GIVEN TASK: Render the lines below as a Markdown table with two columns, Row and Line text, numbering each row and omitting blank lines.

INPUT ROWS:
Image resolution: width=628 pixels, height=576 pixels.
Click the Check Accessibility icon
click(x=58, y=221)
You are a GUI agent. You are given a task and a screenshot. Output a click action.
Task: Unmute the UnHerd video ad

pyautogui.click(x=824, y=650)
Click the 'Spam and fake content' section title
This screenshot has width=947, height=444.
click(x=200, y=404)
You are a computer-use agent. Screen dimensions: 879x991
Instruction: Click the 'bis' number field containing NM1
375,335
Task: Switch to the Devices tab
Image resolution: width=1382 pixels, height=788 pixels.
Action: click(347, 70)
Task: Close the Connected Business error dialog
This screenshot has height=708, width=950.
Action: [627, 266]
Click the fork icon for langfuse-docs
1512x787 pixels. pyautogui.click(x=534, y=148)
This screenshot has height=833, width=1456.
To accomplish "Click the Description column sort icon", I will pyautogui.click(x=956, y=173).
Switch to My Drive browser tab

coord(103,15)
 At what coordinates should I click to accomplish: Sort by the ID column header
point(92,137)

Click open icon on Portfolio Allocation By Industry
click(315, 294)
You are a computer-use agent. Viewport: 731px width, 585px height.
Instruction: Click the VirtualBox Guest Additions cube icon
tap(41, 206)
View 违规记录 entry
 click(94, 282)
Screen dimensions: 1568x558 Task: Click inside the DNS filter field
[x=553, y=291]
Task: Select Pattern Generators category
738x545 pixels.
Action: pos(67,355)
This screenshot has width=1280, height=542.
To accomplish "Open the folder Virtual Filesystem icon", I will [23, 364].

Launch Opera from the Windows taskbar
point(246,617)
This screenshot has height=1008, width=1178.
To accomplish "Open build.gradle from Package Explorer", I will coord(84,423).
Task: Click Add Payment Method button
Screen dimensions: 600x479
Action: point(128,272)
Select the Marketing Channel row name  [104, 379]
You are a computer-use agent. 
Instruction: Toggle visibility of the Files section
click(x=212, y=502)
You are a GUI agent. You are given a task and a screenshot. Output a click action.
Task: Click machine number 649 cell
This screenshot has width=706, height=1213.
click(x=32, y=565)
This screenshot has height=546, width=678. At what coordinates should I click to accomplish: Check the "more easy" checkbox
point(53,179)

RESULT FOR THIS EXERCISE:
| Row | Line text |
|---|---|
| 1 | Image resolution: width=628 pixels, height=576 pixels. |
| 2 | Click the Check Accessibility icon |
| 3 | click(x=58, y=221) |
| 4 | You are a GUI agent. You are given a task and a screenshot. Output a click action. |
| 5 | Task: Unmute the UnHerd video ad |
| 6 | pyautogui.click(x=824, y=650) |
| 7 | Click the 'Spam and fake content' section title |
| 8 | This screenshot has width=947, height=444. |
| 9 | click(x=200, y=404) |
| 10 | You are a computer-use agent. Screen dimensions: 879x991 |
| 11 | Instruction: Click the 'bis' number field containing NM1 |
| 12 | 375,335 |
| 13 | Task: Switch to the Devices tab |
| 14 | Image resolution: width=1382 pixels, height=788 pixels. |
| 15 | Action: click(347, 70) |
| 16 | Task: Close the Connected Business error dialog |
| 17 | This screenshot has height=708, width=950. |
| 18 | Action: [627, 266] |
| 19 | Click the fork icon for langfuse-docs |
| 20 | 1512x787 pixels. pyautogui.click(x=534, y=148) |
| 21 | This screenshot has height=833, width=1456. |
| 22 | To accomplish "Click the Description column sort icon", I will pyautogui.click(x=956, y=173). |
| 23 | Switch to My Drive browser tab |
| 24 | coord(103,15) |
| 25 |  At what coordinates should I click to accomplish: Sort by the ID column header |
| 26 | point(92,137) |
| 27 | Click open icon on Portfolio Allocation By Industry |
| 28 | click(315, 294) |
| 29 | You are a computer-use agent. Viewport: 731px width, 585px height. |
| 30 | Instruction: Click the VirtualBox Guest Additions cube icon |
| 31 | tap(41, 206) |
| 32 | View 违规记录 entry |
| 33 |  click(94, 282) |
| 34 | Screen dimensions: 1568x558 Task: Click inside the DNS filter field |
| 35 | [x=553, y=291] |
| 36 | Task: Select Pattern Generators category |
| 37 | 738x545 pixels. |
| 38 | Action: pos(67,355) |
| 39 | This screenshot has width=1280, height=542. |
| 40 | To accomplish "Open the folder Virtual Filesystem icon", I will [23, 364]. |
| 41 | Launch Opera from the Windows taskbar |
| 42 | point(246,617) |
| 43 | This screenshot has height=1008, width=1178. |
| 44 | To accomplish "Open build.gradle from Package Explorer", I will coord(84,423). |
| 45 | Task: Click Add Payment Method button |
| 46 | Screen dimensions: 600x479 |
| 47 | Action: point(128,272) |
| 48 | Select the Marketing Channel row name  [104, 379] |
| 49 | You are a computer-use agent.  |
| 50 | Instruction: Toggle visibility of the Files section |
| 51 | click(x=212, y=502) |
| 52 | You are a GUI agent. You are given a task and a screenshot. Output a click action. |
| 53 | Task: Click machine number 649 cell |
| 54 | This screenshot has width=706, height=1213. |
| 55 | click(x=32, y=565) |
| 56 | This screenshot has height=546, width=678. At what coordinates should I click to accomplish: Check the "more easy" checkbox |
| 57 | point(53,179) |